Yapmanız Gerekenler :: Tüm kayıtları yeniden yazın; "midpoint" ifadesini "center point" ile değiştirin, geri kalan her şeyi olduğu gibi bırakın. Resimleri yanıta eklemeyin.

Çıkarılan Veriler ::
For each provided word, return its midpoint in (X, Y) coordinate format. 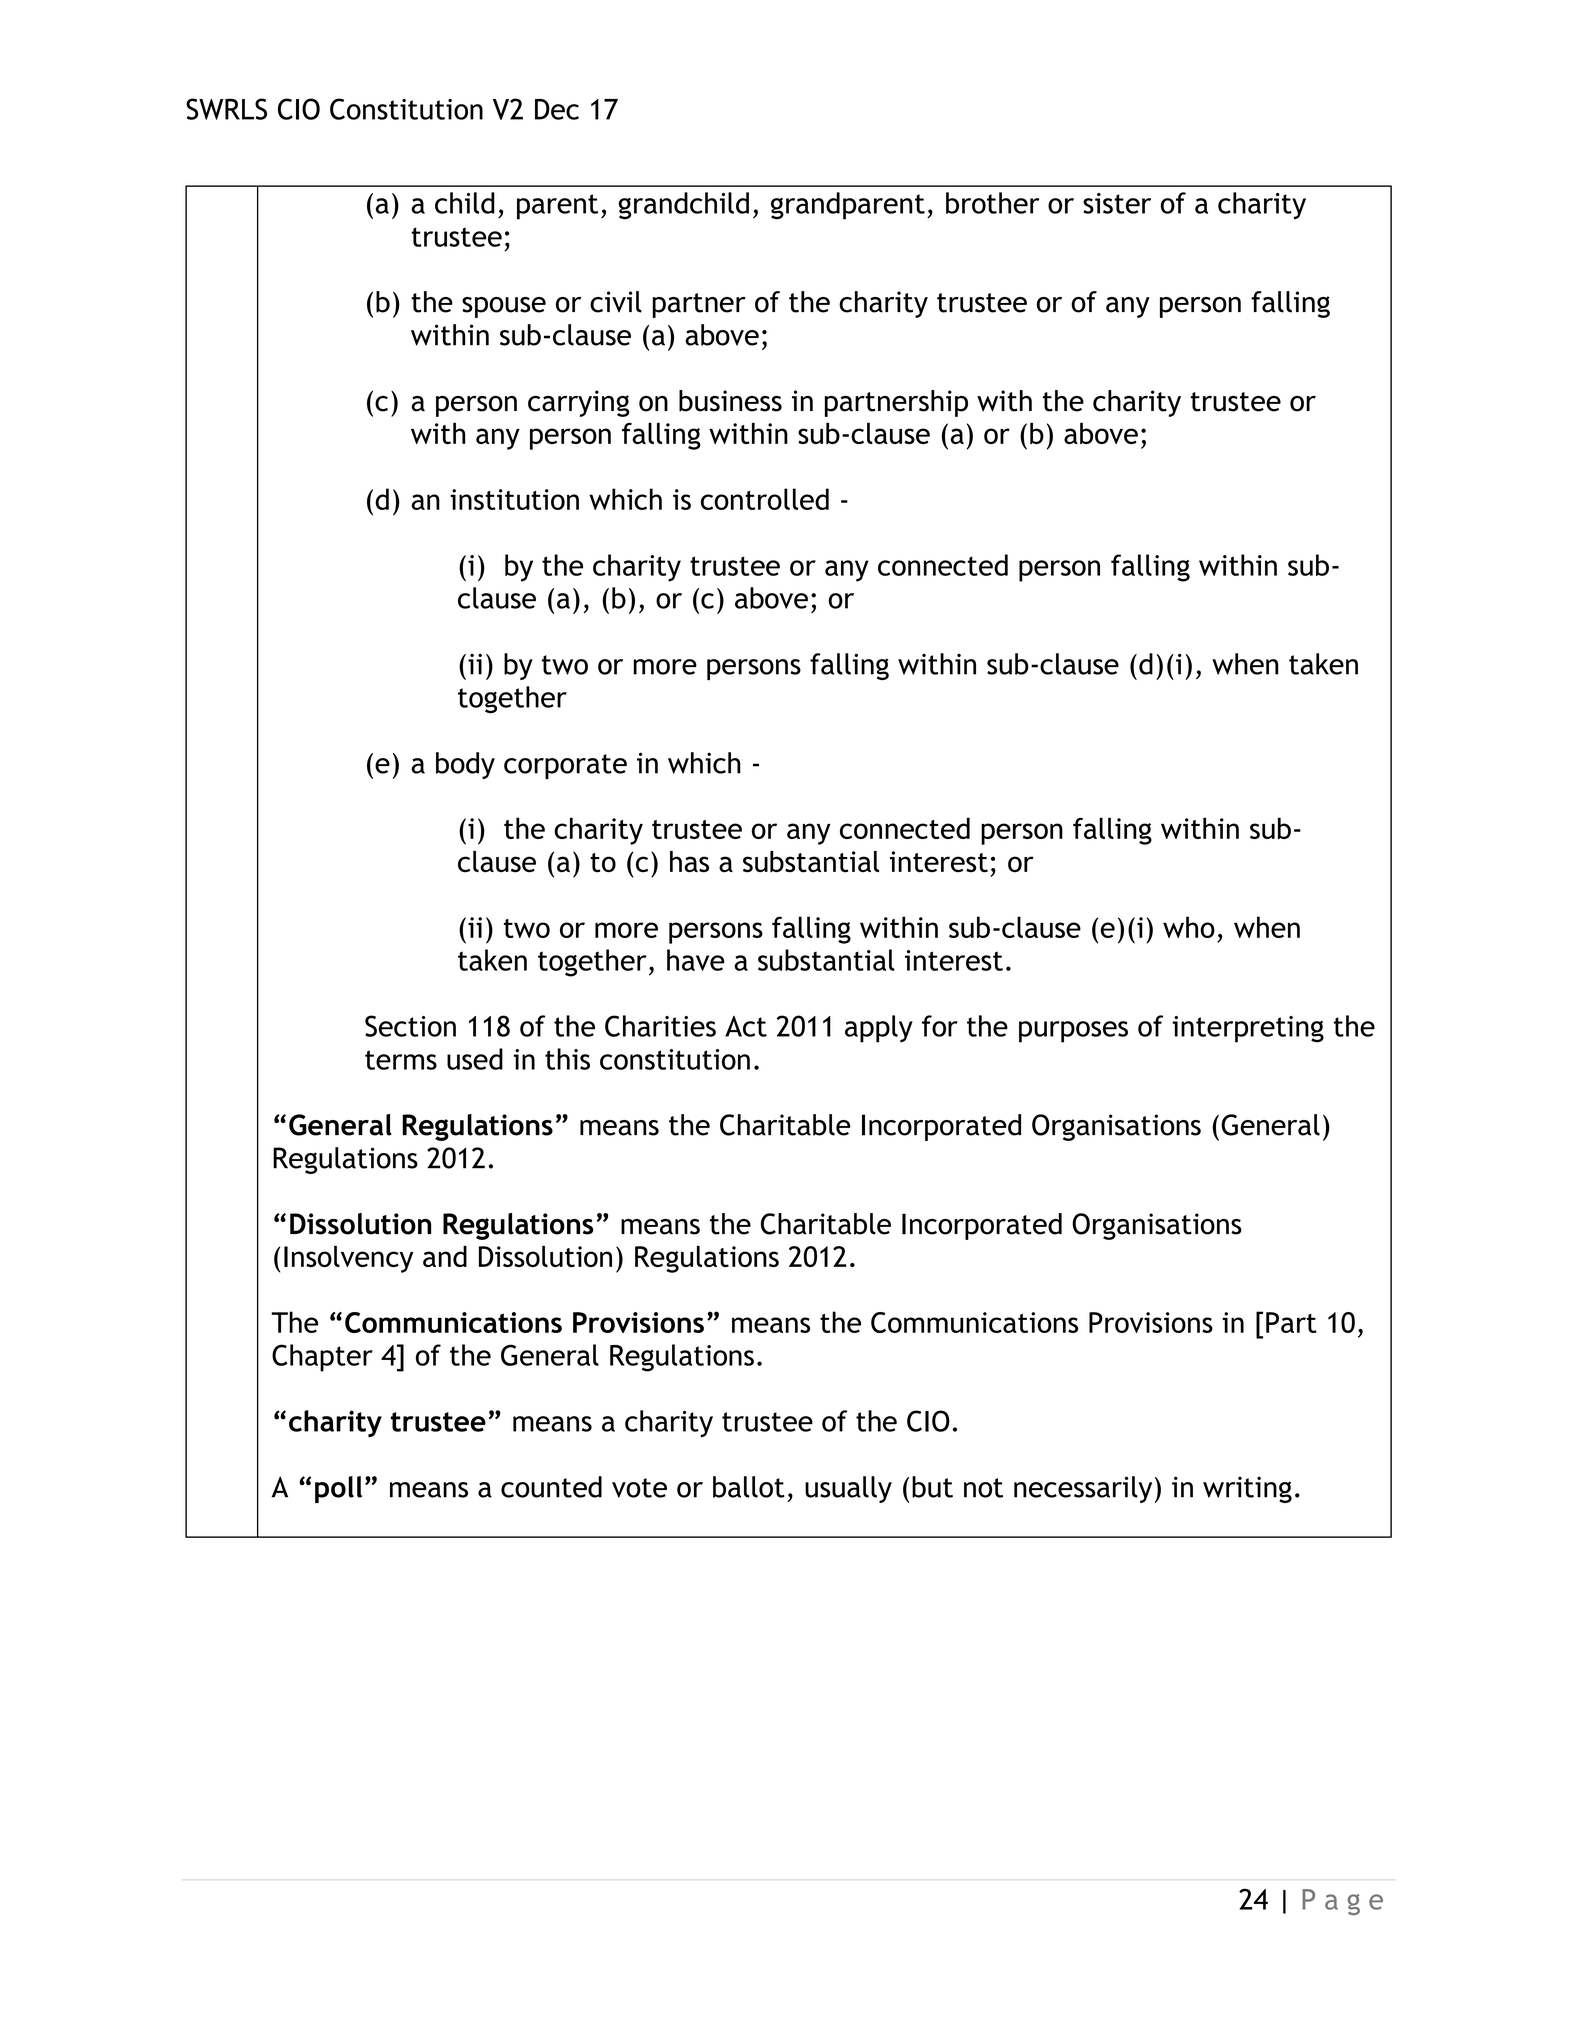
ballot (749, 1487)
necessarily (1083, 1489)
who (1189, 927)
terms (401, 1060)
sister (1117, 203)
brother (992, 203)
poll (338, 1489)
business (730, 401)
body (465, 765)
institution (514, 499)
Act (746, 1026)
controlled (765, 499)
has (689, 861)
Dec (557, 109)
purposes (1073, 1032)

Görev Sonucu ::
For each provided word, return its center point in (X, Y) coordinate format. 
ballot (749, 1487)
necessarily (1083, 1489)
who (1189, 927)
terms (401, 1060)
sister (1117, 203)
brother (992, 203)
poll (338, 1489)
business (730, 401)
body (465, 765)
institution (514, 499)
Act (746, 1026)
controlled (765, 499)
has (689, 861)
Dec (557, 109)
purposes (1073, 1032)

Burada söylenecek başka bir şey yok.